Miller v. Standard Nut Margarine Co., 284 U.S. 498 (1932)
U.S. Supreme CourtMiller v. Standard Nut Margarine Co., 284 U.S. 498 (1932)
Miller v. Standard Nut Margarine Co. of Florida
Argued January 6, 1932
Decided February 15, 1932*
284 U.S. 498
1. A suit to restrain collection of an excise imposed under the Oleomargarine Act is a suit to restrain collection of a tax, within the meaning of R.S. § 3224, and not a suit to collect a penalty. P. 284 U. S. 506.
2. Tax laws are to be interpreted liberally in favor of taxpayers; words defining things to be taxed may not be extended beyond their clear import; doubts must be resolved against the Government and in favor of the taxpayer. P. 284 U. S. 508.
3. R.S. § 3224 is declaratory of the equitable rule that a suit will not lie to restrain the collection of a tax upon the sole ground of its illegality, and it should be construed as nearly as may be in harmony with that rule and the reasons upon which it rests. P. 284 U. S. 509.
4. The section is general, and should not be construed as abrogating, by implication, the other equitable principle which permits suit to restrain collection where not only is the exaction illegal, but there exist special and extraordinary circumstances sufficient to bring the case within some acknowledged head of equity jurisprudence. Id.
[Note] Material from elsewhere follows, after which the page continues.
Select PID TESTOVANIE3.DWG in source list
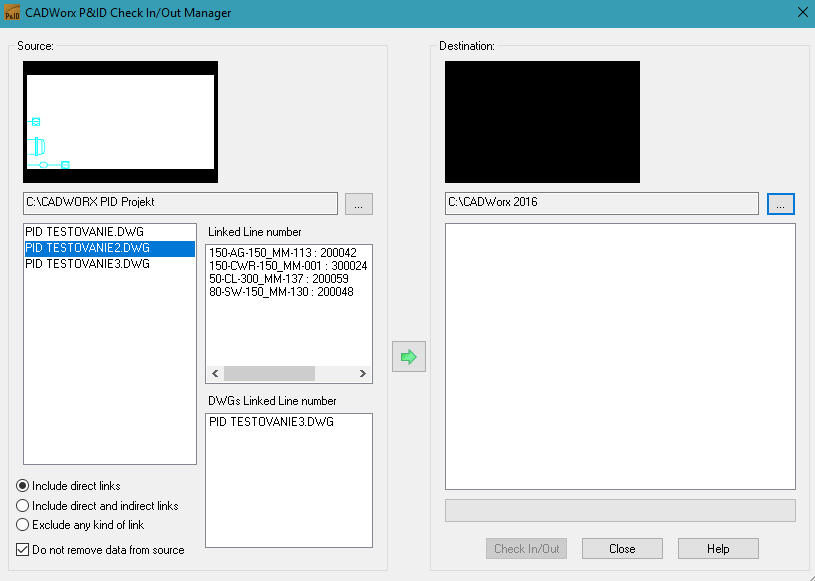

5. The Oleomargarine Tax Act, before the Amendment of July 10, 1930, did not apply to substances resembling butter but containing no animal fat. P. 284 U. S. 506.
The product in question was made exclusively of cocoanut and peanut oils, salt, water and harmless coloring matter, and was sold for cooking, baking and seasoning.
6. Plaintiff made and sold a product not taxable under the Oleomargarine Act in reliance upon determinations by courts and the Commissioner of Internal Revenue interpreting the Act as inapplicable in like cases and upon assurance from the Bureau that its product would not be taxed. Later, the Commissioner changed his ruling, and, while not attempting to collect from other makers of like products who had obtained injunctions in which he had acquiesced and which had become final, directed that the tax be enforced against plaintiff's entire product from the beginning. This would have destroyed the business, ruined the plaintiff financially, and inflicted loss without remedy at law. Held that the Commissioner's action was not only based upon an erroneous construction of the statute, but was arbitrary and capricious, and that a suit could be maintained in the circumstances to enjoin the collection. Pp. 284 U. S. 508-510.
42 F.2d 79, 85, affirmed.
Certiorari to review affirmances of two decrees permanently enjoining collectors from collecting taxes imposed under the Oleomargarine Tax Law prior to the 1930 Amendment.